Red McEwen Field
- Interactive map of Red McEwen Field
- Former names: USF Baseball Field (1967–1977)
- Location: Tampa, FL
- Coordinates: 28°03′34″N 82°24′17″W﻿ / ﻿28.059391°N 82.404751°W
- Owner: University of South Florida
- Capacity: 2,500
- Field size: Left field: 330 feet (100 m) Left-Center: 370 feet (110 m) Center field: 400 feet (120 m) Right-Center: 360 feet (110 m) Right field: 325 feet (99 m)
- Surface: Natural grass

Construction
- Opened: 1967
- Renovated: 1977, 1982, 1997
- Closed: May 2010
- Demolished: June 2010

Tenants
- USF Bulls (NCAA) 1967–2010 Tampa Yankees (FSL) 1994–1995

= Red McEwen Field =

Baseball venue in Tampa, Florida

Red McEwen Field (originally USF Baseball Field) was a baseball venue located on the campus of the University of South Florida in Tampa, Florida, United States. It opened in 1967 and had a capacity of 2,500 for most of its history. "The Red" was home to the South Florida Bulls baseball team from 1967 to 2010. Besides hosting USF baseball for over 40 years, Red McEwen Field was the temporary home of the Class-A minor league Tampa Yankees, who played their first two seasons there in 1994 and 1995 while their permanent home at Legends Field was under construction.

Red McEwan Field was demolished after the Bulls' 2010 baseball season and the new USF Baseball Stadium was built at the same location in time for their 2011 season.

==History==
The University of South Florida did not compete in intercollegiate sports for several years after welcoming its first students in 1960, with first school president John S. Allen declaring that athletics were a distraction from learning. However, Allen agreed to the establishment of several sports programs for the 1966 school year, which necessitated the construction of athletic facilities.

The first Bulls baseball squad played their home games at Al Lopez Field in West Tampa while their on-campus ballpark was under construction, with a few games also played at Cuscaden Park in Ybor City. They hosted their first game at their new ballpark on March 4, 1967 with 8–6 loss to Rollins College. On March 18, 1967, the Bulls recorded their first win at the field, a 7–3 victory against St. Andrews College.

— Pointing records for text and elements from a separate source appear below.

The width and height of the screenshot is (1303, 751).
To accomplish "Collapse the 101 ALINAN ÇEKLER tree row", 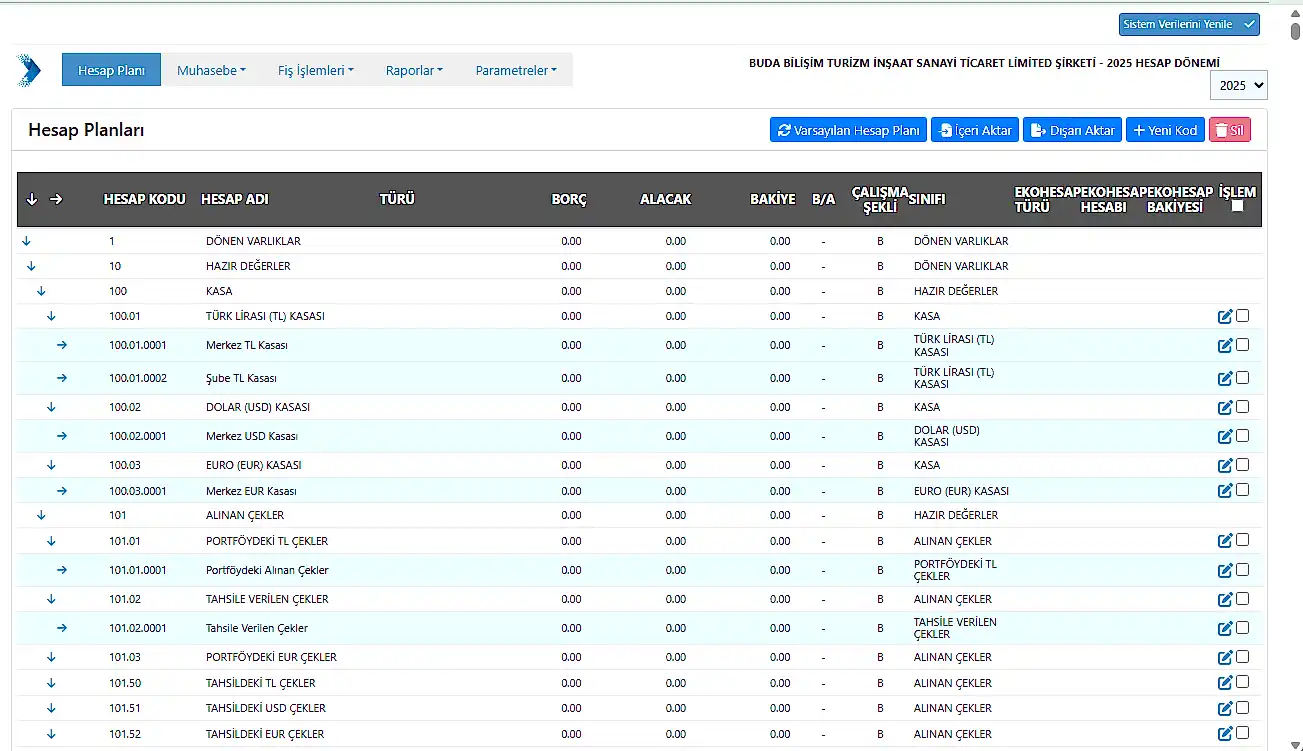I will click(41, 516).
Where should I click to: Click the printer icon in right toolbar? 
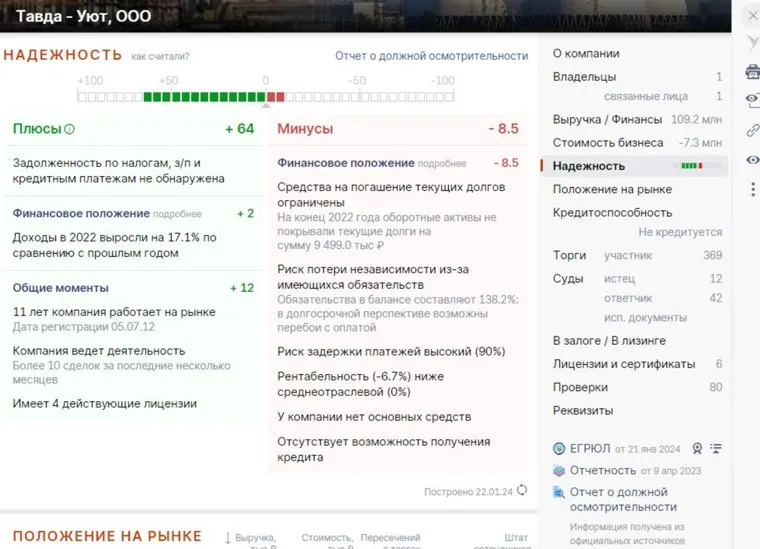pyautogui.click(x=752, y=71)

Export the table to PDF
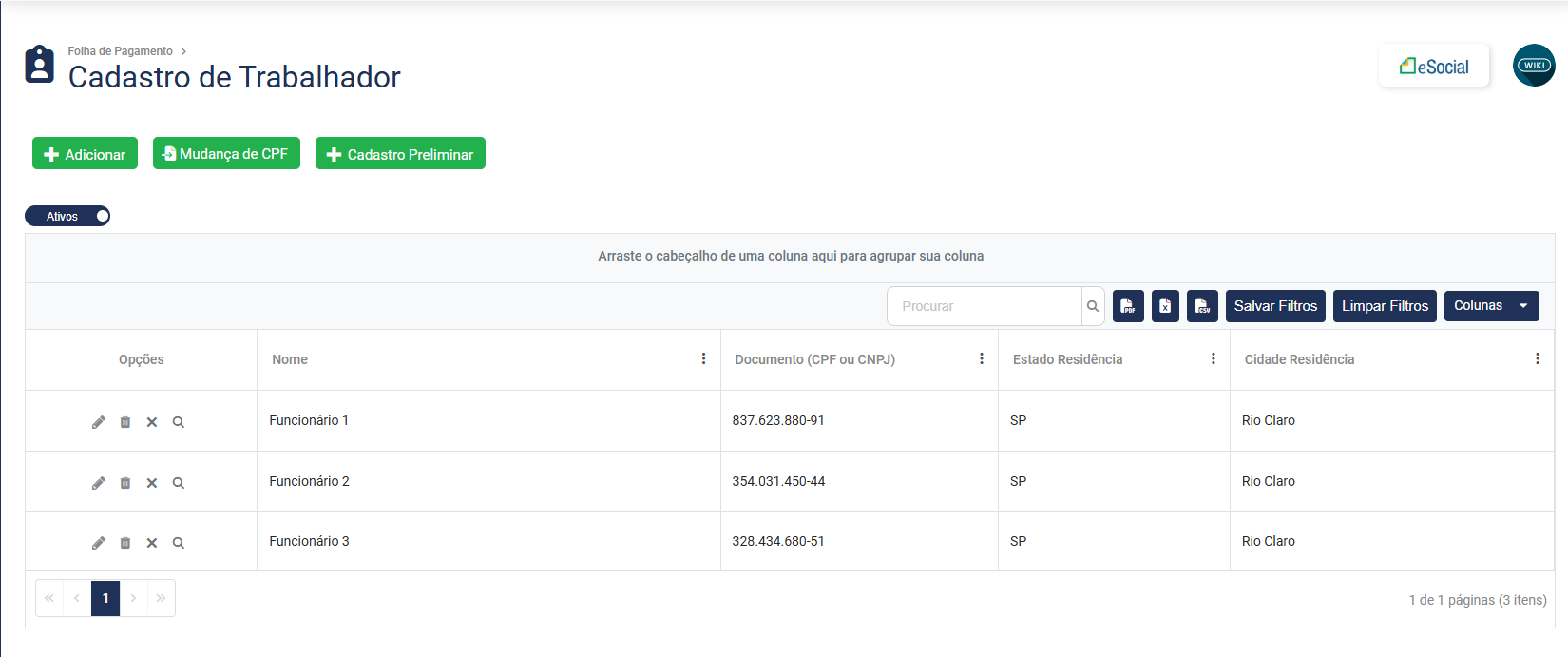pyautogui.click(x=1128, y=306)
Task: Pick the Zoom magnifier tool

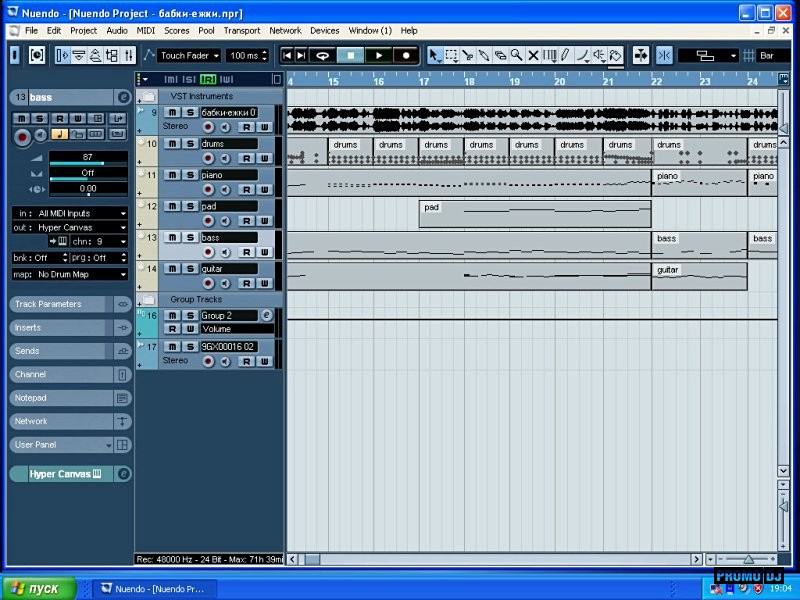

The ballpark was known as simply the "USF Baseball Field" until March 30, 1977, when it was renamed in honor of James "Red" McEwen, a civic leader who helped to establish the university as well as an early booster of the university's athletic programs. He was also the brother of iconic longtime Tampa Tribune sports editor Tom McEwen. A plaque honoring McEwen sat at the entrance to the stadium and was later moved to the entrance of the new USF Baseball Stadium after it was constructed to replace McEwen Field in 2011.

A decade after its 1967 construction, a lighting system donated by New York Yankees owner George Steinbrenner was installed, along with added seating that brought the stadium's capacity to 2,500. The field's first night game was played on February 25, 1977, a victory against the University of Tampa. New concessions and restrooms were built in 1982, and a press box followed in 1983. In 1997, a new lighting system was installed.

The New York Yankees Class-A Advanced affiliate Tampa Yankees called the stadium home for their 1994 and 1995 seasons. Future National Baseball Hall of Fame inductees Derek Jeter and Mariano Rivera played during portions of those seasons.

On March 26, 2010, Bulls pitcher Randy Fontanez threw a no-hitter at the field.

The Bulls played their final game at McEwen Field on May 16, 2010, losing to the UConn Huskies 10–3. Former USF players and coaches participated in a pregame ceremony honoring the field.

Following the 2010 season, Red McEwen Field was demolished and construction began on a new baseball stadium complex. The new facility, USF Baseball Stadium at Red McEwen Field, stands on the same site as McEwen Field, though its alignment was changed to accommodate a new concourse area shared with the (also new) USF Softball Stadium, with home plate in the current ballpark situated in the former right field of "Old Red".